### Your instructions
Reproduce the material that follows, keeping every line exactly as it is.

### Information provided
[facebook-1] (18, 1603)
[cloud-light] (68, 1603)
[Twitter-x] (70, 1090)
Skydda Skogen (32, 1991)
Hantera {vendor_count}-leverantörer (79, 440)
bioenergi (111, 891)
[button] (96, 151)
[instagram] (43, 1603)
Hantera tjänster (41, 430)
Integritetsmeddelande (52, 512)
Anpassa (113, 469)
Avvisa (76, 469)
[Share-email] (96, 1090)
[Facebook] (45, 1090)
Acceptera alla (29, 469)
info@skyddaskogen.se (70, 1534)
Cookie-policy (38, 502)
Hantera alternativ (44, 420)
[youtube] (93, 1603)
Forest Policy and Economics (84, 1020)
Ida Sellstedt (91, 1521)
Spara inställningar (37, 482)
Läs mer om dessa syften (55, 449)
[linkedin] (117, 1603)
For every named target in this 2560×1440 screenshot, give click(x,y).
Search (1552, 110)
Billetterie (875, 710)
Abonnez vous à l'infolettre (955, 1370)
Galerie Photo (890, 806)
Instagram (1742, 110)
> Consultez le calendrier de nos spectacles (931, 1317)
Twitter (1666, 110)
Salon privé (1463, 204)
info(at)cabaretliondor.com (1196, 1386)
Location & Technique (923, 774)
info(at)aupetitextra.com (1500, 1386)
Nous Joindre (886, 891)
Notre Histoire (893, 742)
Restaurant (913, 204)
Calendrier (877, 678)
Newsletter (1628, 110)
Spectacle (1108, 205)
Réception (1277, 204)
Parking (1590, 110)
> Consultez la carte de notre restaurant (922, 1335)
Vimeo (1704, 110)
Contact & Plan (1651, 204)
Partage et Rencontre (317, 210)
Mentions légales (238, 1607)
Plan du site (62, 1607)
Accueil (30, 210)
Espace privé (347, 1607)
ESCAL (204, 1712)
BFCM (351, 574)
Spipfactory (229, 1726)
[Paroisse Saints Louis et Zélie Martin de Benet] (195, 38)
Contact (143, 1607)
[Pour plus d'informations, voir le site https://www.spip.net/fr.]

### Solution below
[facebook-1] (18, 1603)
[cloud-light] (68, 1603)
[Twitter-x] (70, 1090)
Skydda Skogen (32, 1991)
Hantera {vendor_count}-leverantörer (79, 440)
bioenergi (111, 891)
[button] (96, 151)
[instagram] (43, 1603)
Hantera tjänster (41, 430)
Integritetsmeddelande (52, 512)
Anpassa (113, 469)
Avvisa (76, 469)
[Share-email] (96, 1090)
[Facebook] (45, 1090)
Acceptera alla (29, 469)
info@skyddaskogen.se (70, 1534)
Cookie-policy (38, 502)
Hantera alternativ (44, 420)
[youtube] (93, 1603)
Forest Policy and Economics (84, 1020)
Ida Sellstedt (91, 1521)
Spara inställningar (37, 482)
Läs mer om dessa syften (55, 449)
[linkedin] (117, 1603)
For every named target in this 2560×1440 screenshot, give click(x,y).
Search (1552, 110)
Billetterie (875, 710)
Abonnez vous à l'infolettre (955, 1370)
Galerie Photo (890, 806)
Instagram (1742, 110)
> Consultez le calendrier de nos spectacles (931, 1317)
Twitter (1666, 110)
Salon privé (1463, 204)
info(at)cabaretliondor.com (1196, 1386)
Location & Technique (923, 774)
info(at)aupetitextra.com (1500, 1386)
Nous Joindre (886, 891)
Notre Histoire (893, 742)
Restaurant (913, 204)
Calendrier (877, 678)
Newsletter (1628, 110)
Spectacle (1108, 205)
Réception (1277, 204)
Parking (1590, 110)
> Consultez la carte de notre restaurant (922, 1335)
Vimeo (1704, 110)
Contact & Plan (1651, 204)
Partage et Rencontre (317, 210)
Mentions légales (238, 1607)
Plan du site (62, 1607)
Accueil (30, 210)
Espace privé (347, 1607)
ESCAL (204, 1712)
BFCM (351, 574)
Spipfactory (229, 1726)
[Paroisse Saints Louis et Zélie Martin de Benet] (195, 38)
Contact (143, 1607)
[Pour plus d'informations, voir le site https://www.spip.net/fr.]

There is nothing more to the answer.